EXERCISE DIRECTIONS –
The entries below are to be returned as written, with all pictures dropped.

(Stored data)
--------------------------------

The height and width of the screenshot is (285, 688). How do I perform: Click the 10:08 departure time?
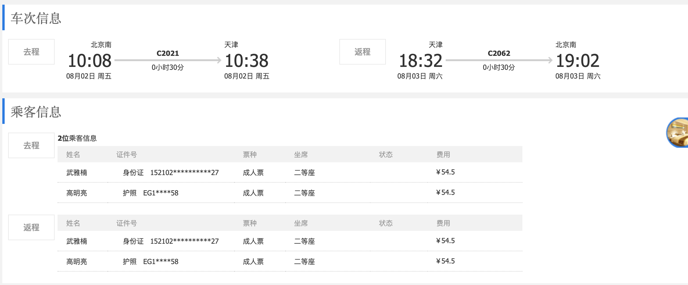click(89, 61)
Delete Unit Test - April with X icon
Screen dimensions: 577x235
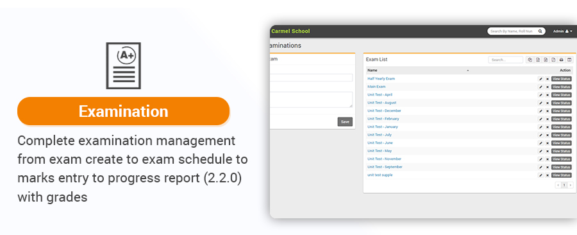(x=548, y=95)
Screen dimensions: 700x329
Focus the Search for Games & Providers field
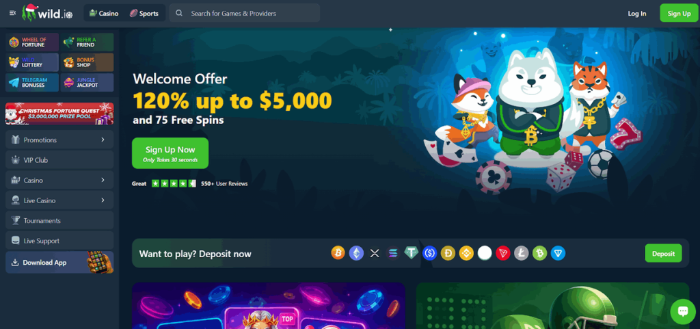pyautogui.click(x=245, y=13)
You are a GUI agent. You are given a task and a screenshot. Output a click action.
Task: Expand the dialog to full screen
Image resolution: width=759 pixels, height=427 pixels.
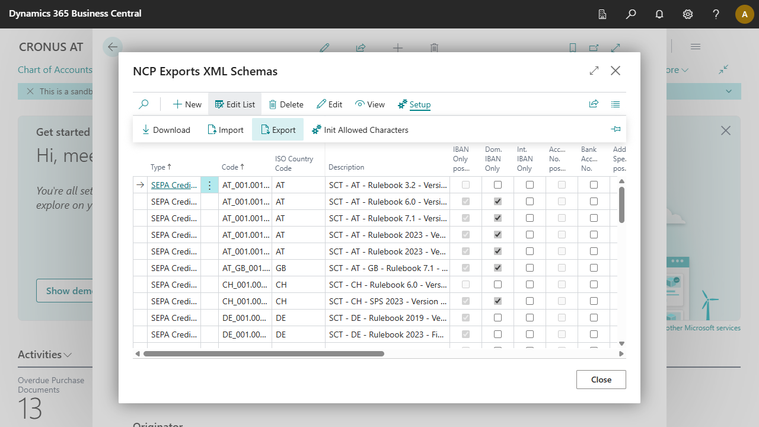[594, 71]
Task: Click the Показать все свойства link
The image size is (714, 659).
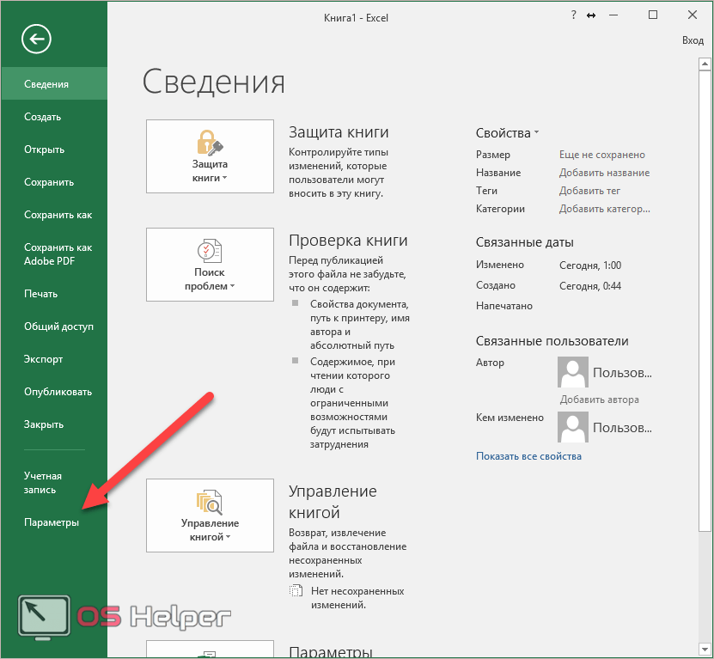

--------------------------------

PROBLEM SOLUTION –
The height and width of the screenshot is (285, 688). How do I perform: Click the 10:08 departure time?
click(89, 61)
Delete Unit Test - April with X icon
Screen dimensions: 577x235
(x=548, y=95)
Screen dimensions: 700x329
Focus the Search for Games & Providers field
pyautogui.click(x=245, y=13)
You are a GUI agent. You are given a task and a screenshot. Output a click action.
Task: Expand the dialog to full screen
Image resolution: width=759 pixels, height=427 pixels.
[594, 71]
Task: Click the Показать все свойства link
The image size is (714, 659).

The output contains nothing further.